Colin will look at the repo front-end, and esp look at visualizations ticket (#7); will author a new pull request and we'll look at this request next week
John will deprecate Voyage repository
Alejandro will follow up on SSH issue for Compute Canada
Notes
Optimizing Postprocessor speed
John has tried several approaches to optimization and discussed with KS and Nat - the first approach is the best one. 2 days to 4 hours.
John spent the week looking at the alternatives and verified his original approach was the correct one to take.
New problem: Run out of memory at the very end and didn't process the twitter crawler data and needs to re-run the crawler. Working on an approach to monitor size and write to disk if the process is at risk, and is now seeking to re-run.
John is having a problem with Graham cloud that he is trying to address (he keeps getting kicked out). He will write Alejandro who will write the Compute Canada stuff.
Problem with SSH into Compute Canada resources
Alejandro tried to sort out with Colin but still experiencing the same problem. Adding IP under security groups didn't add anything. Jacqueline added John, so he doesn't know. Documented steps did not work. Alejandro will email Jacqueline to see if she can clarify and if we can get in we need to update documentation.
Visualizations
Colin can't run the existing repositories because the data set doesn't have dates on the domain side.
Colin will author a PR (we reviewed the PR and squashed it)
Colin will reprocess JSON file to add dates from URL where available so that he can try to run the stacked area graph.

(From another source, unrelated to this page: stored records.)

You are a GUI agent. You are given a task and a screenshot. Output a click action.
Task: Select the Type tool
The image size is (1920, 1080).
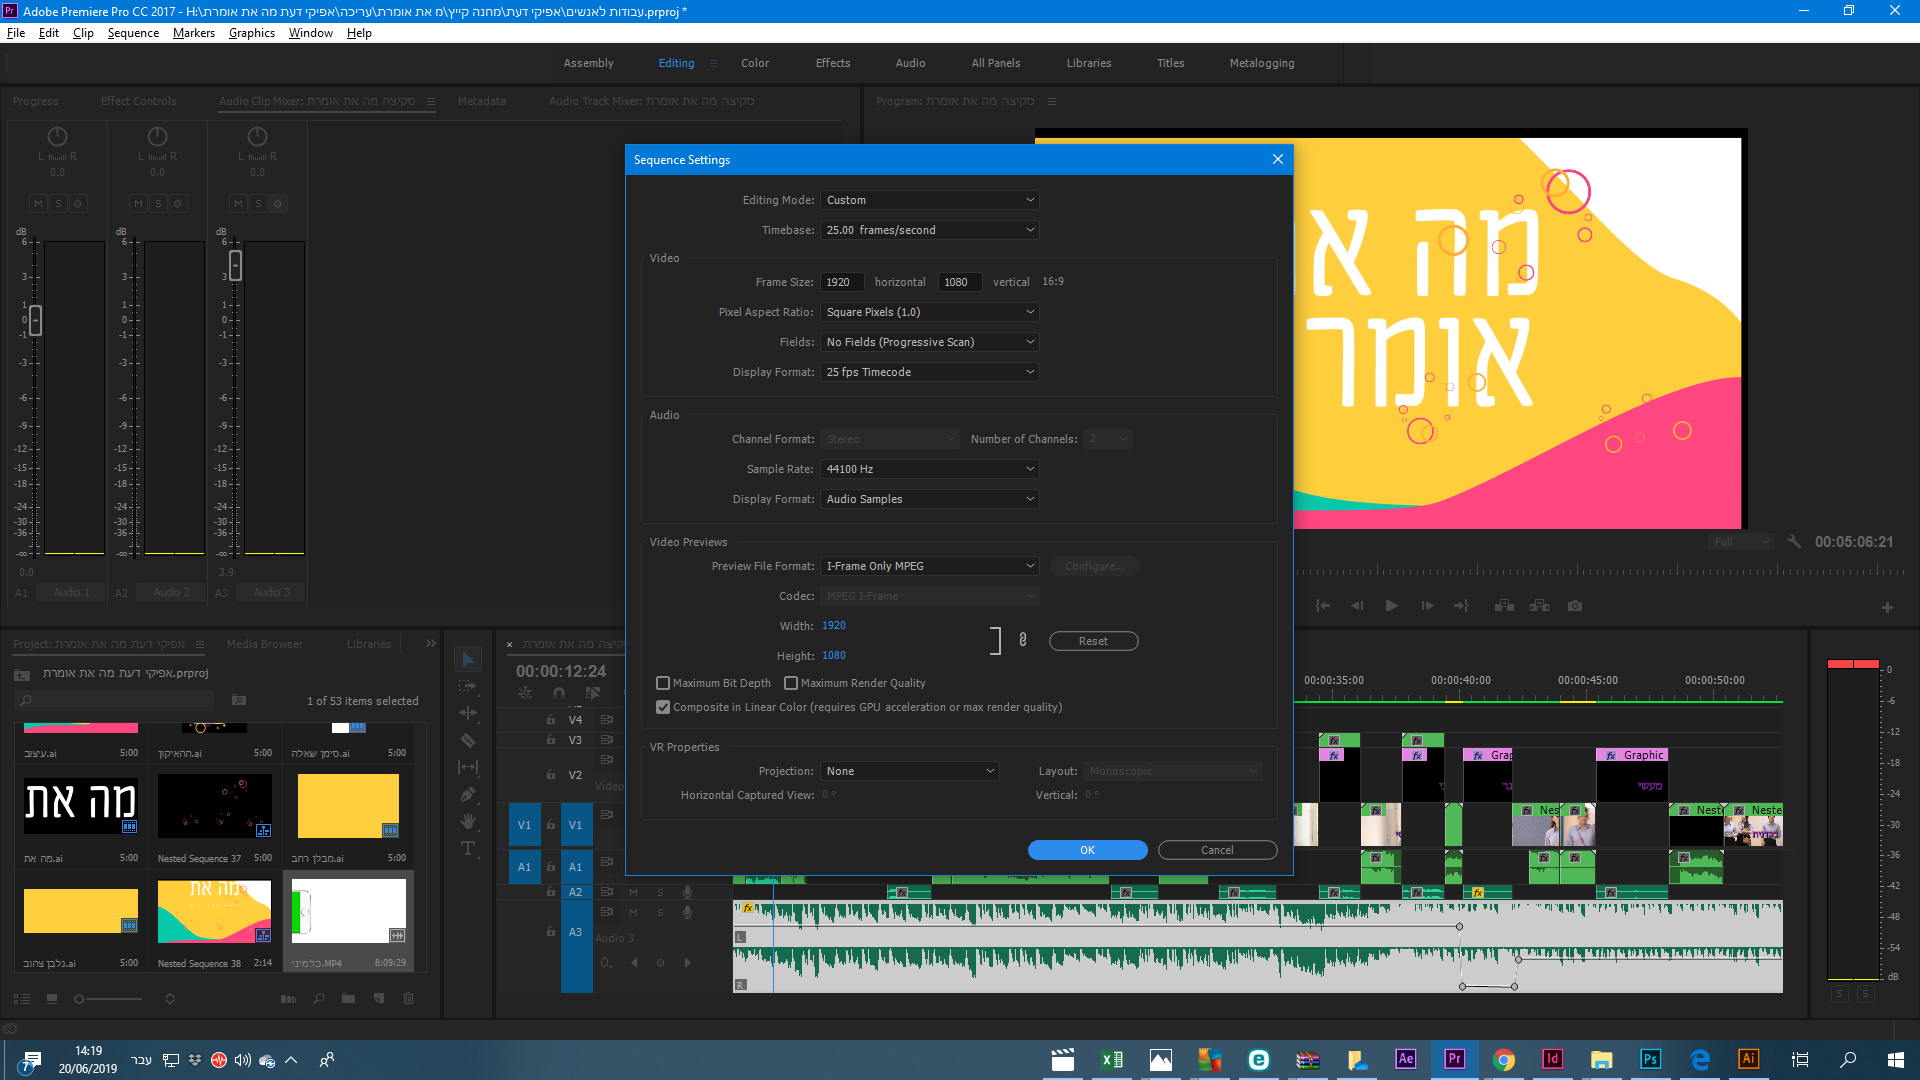(467, 849)
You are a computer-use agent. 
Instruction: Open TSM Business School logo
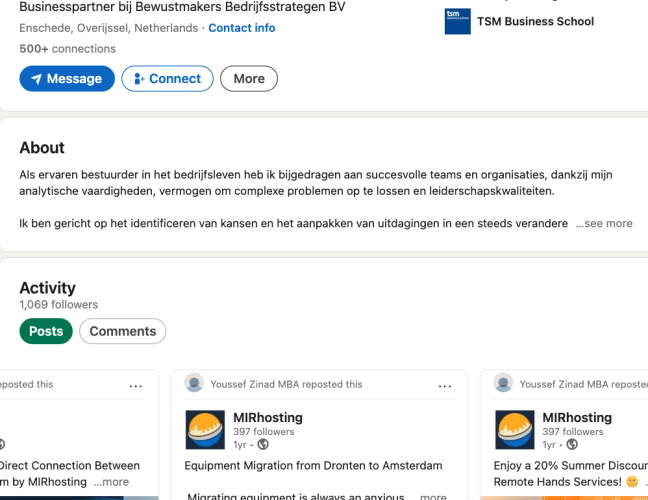pyautogui.click(x=457, y=21)
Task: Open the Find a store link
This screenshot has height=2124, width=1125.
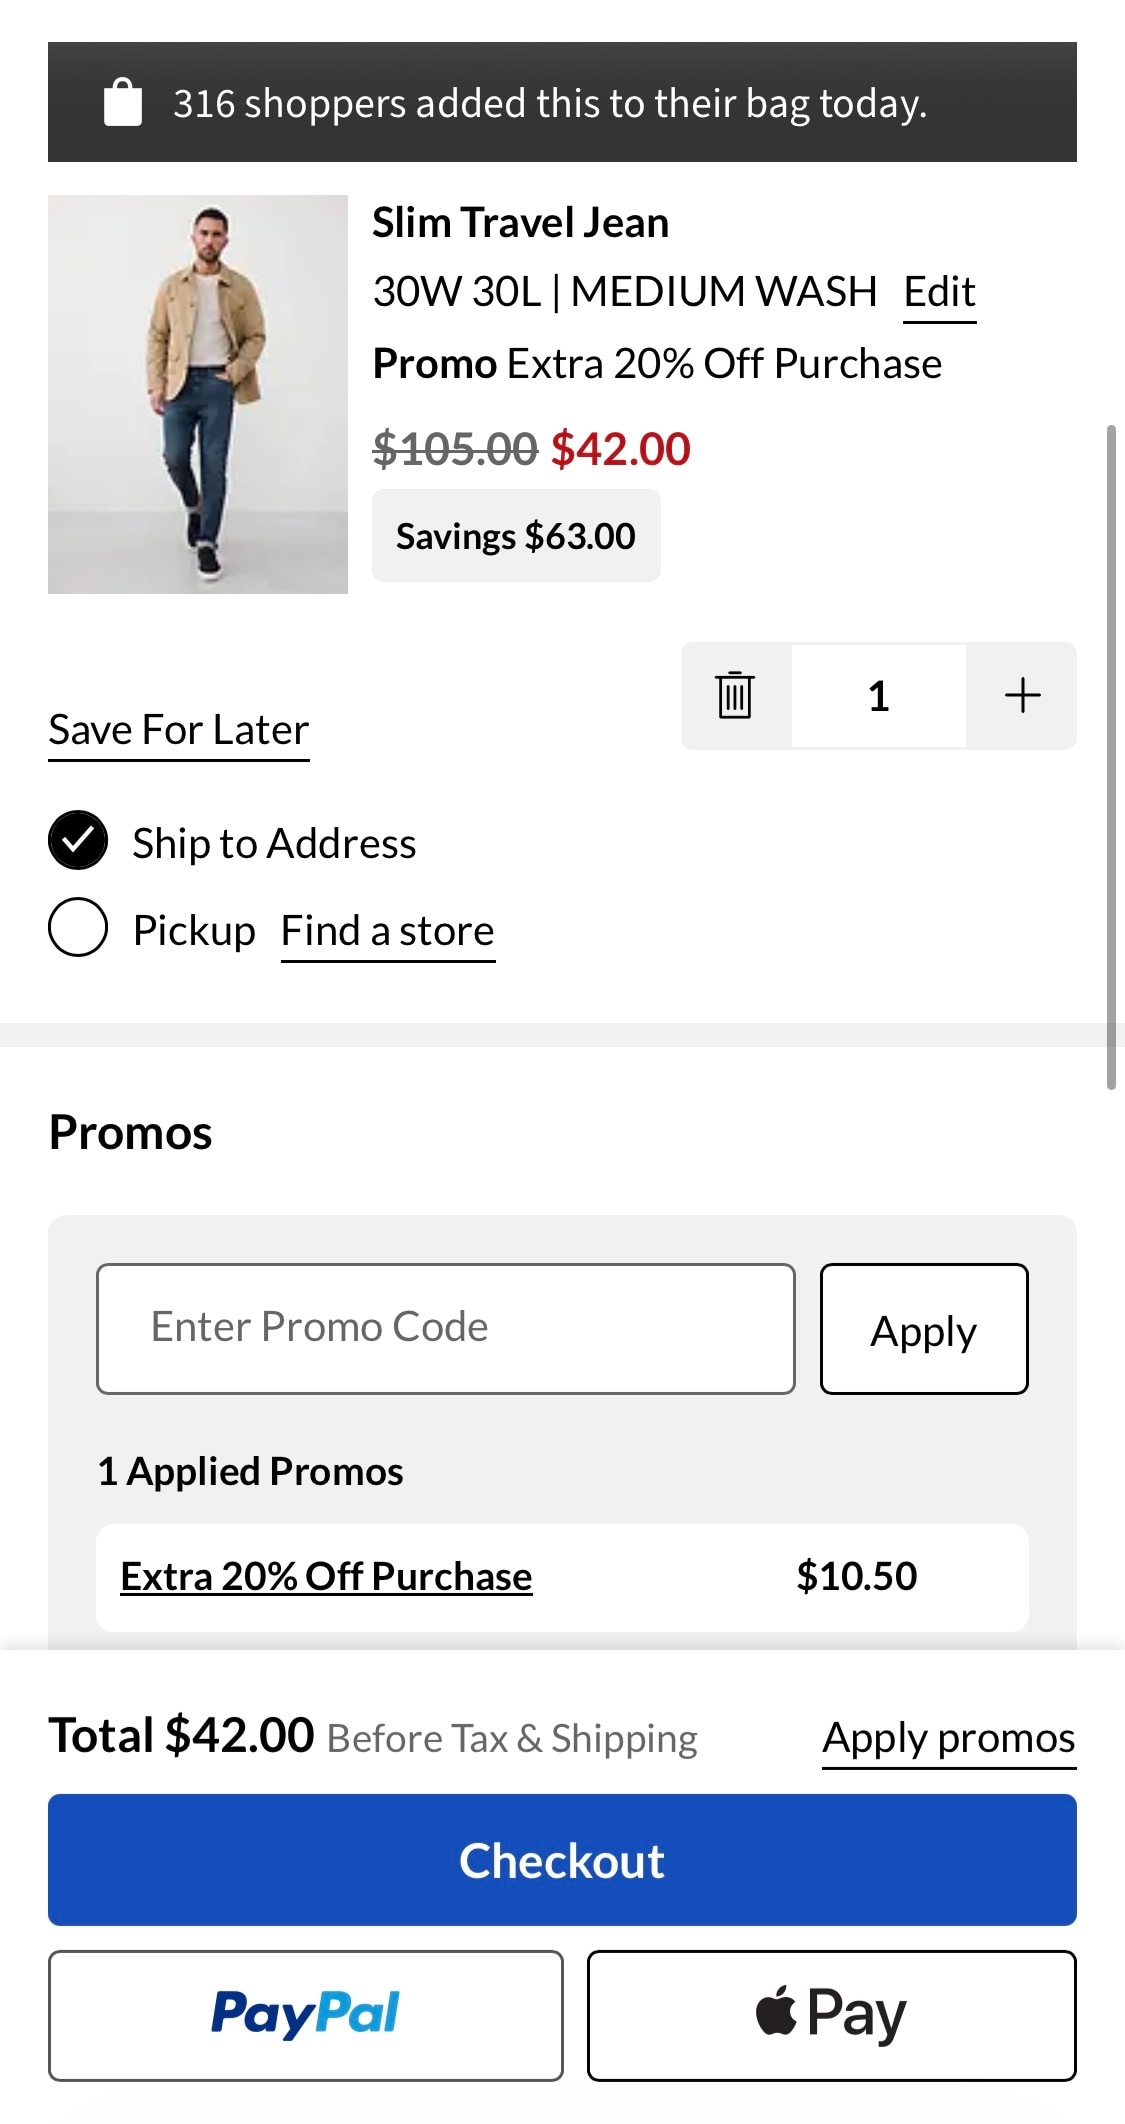Action: coord(387,931)
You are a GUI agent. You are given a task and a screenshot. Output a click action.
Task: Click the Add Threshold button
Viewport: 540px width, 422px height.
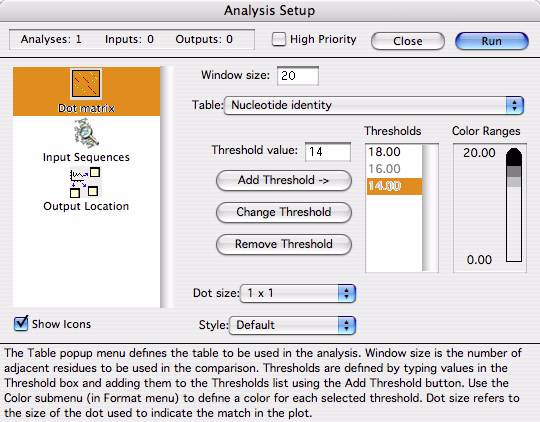pyautogui.click(x=284, y=180)
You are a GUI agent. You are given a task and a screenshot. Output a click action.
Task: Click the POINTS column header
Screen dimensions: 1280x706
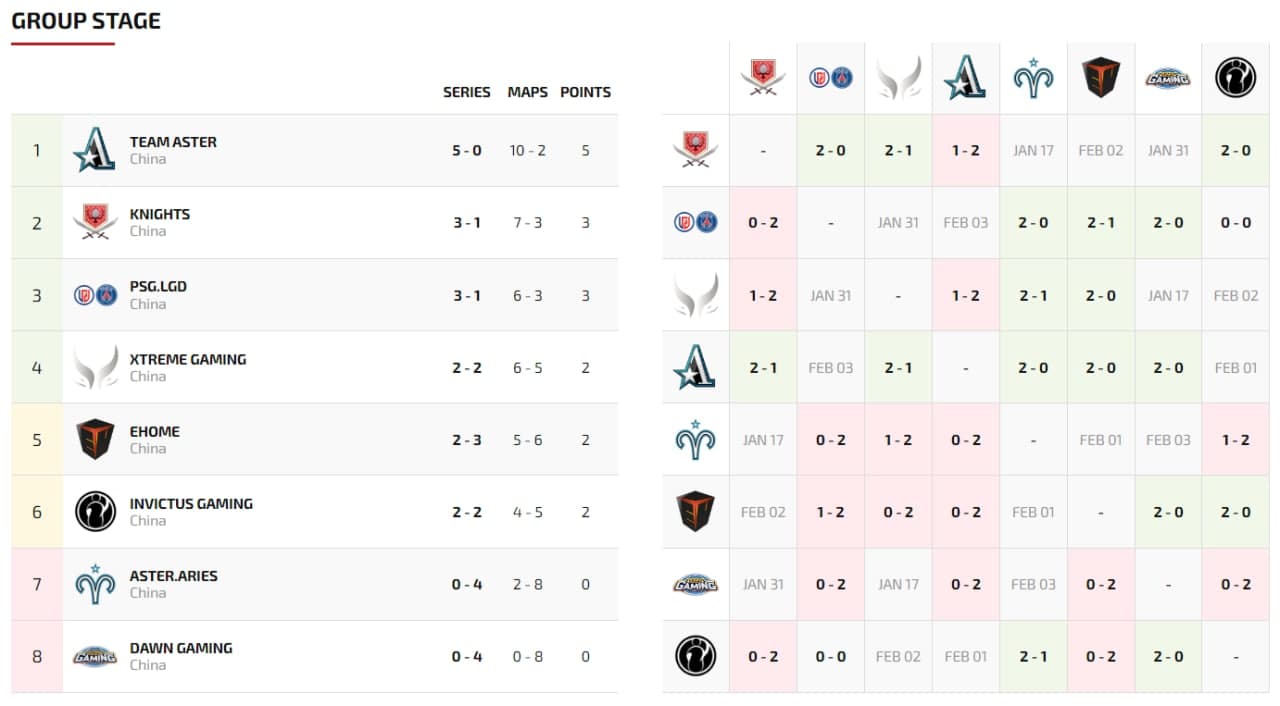585,92
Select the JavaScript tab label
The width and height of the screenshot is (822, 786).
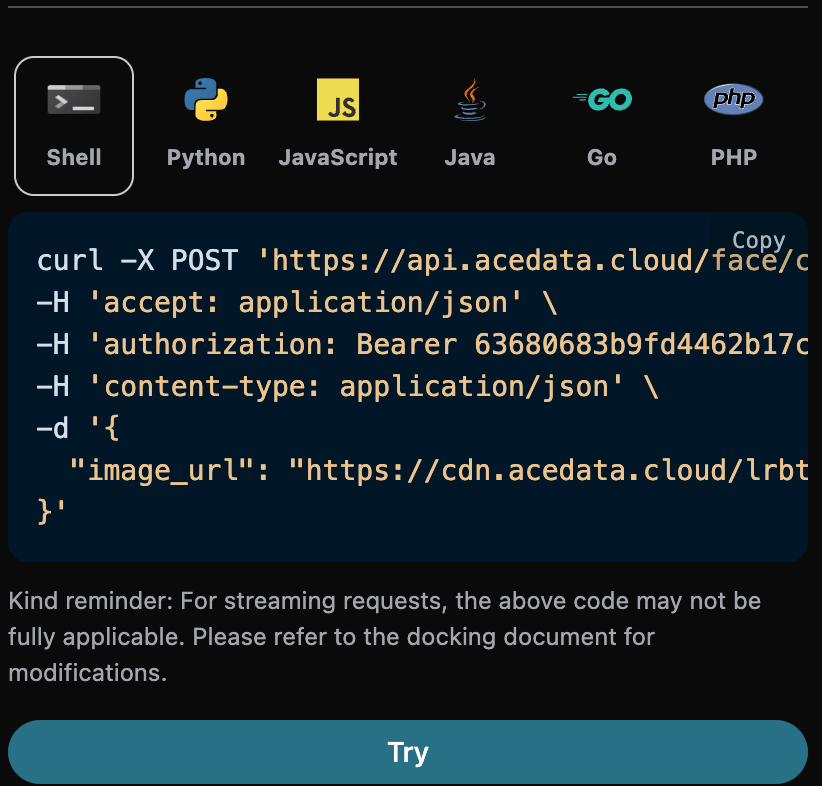tap(338, 157)
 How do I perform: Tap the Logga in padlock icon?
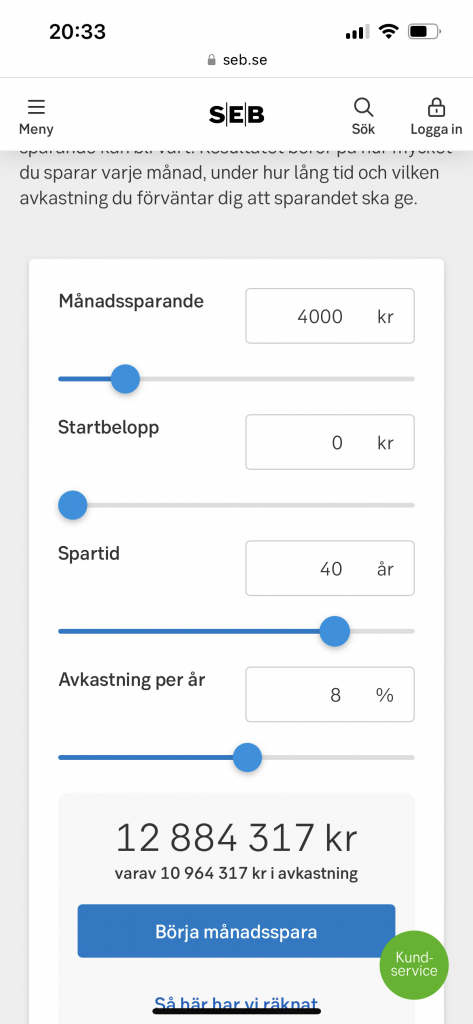click(x=436, y=107)
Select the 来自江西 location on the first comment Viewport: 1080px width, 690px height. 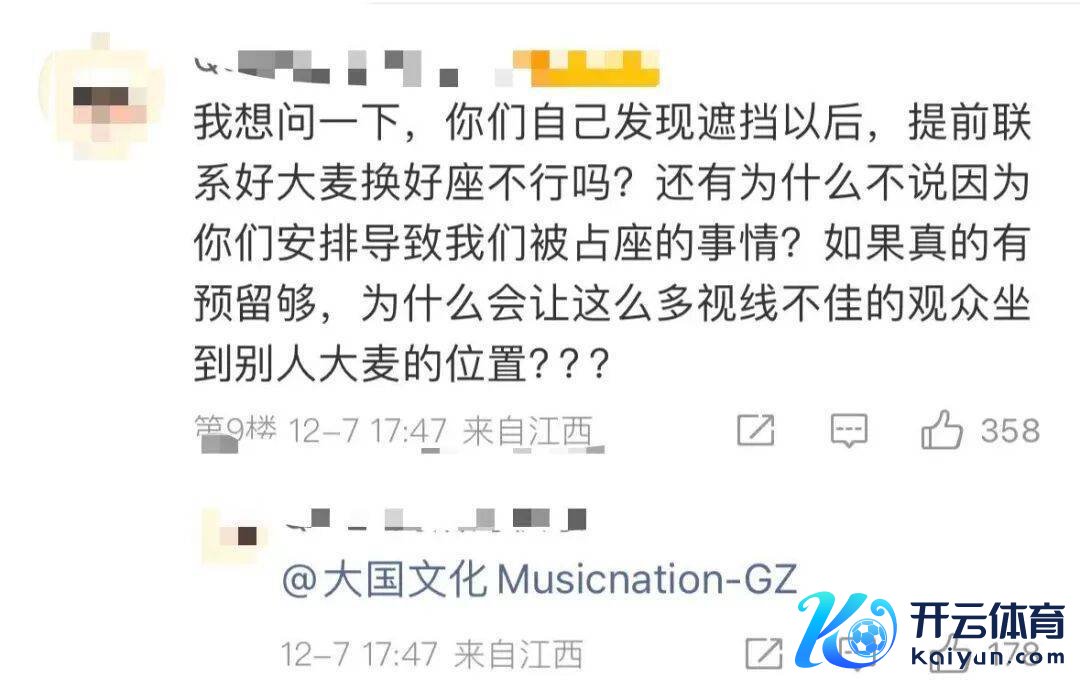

Will also try to get network diagram (force vector) if time allows.
Action Items
John
Finishing work on size monitoring feature for post-processor and testing
Writing Alejandro about the problem with Graham and getting kicked out
If time permits, beginning work on the troubleshooting of Metascraper in ticket 35
Colin
Providing .csv to Alejandro
Reprocessing the output JSON to include the dates that are available in URL for the domain hits
Try building the stacked area or network diagrams if time permits
Responding with any info requests on the thread that Alejandro starts with Jacqueline
Alejandro
Starting thread with Jacqueline - we need to find out how to properly add Colin to the Compute Canada resources and update the documentation to be correct.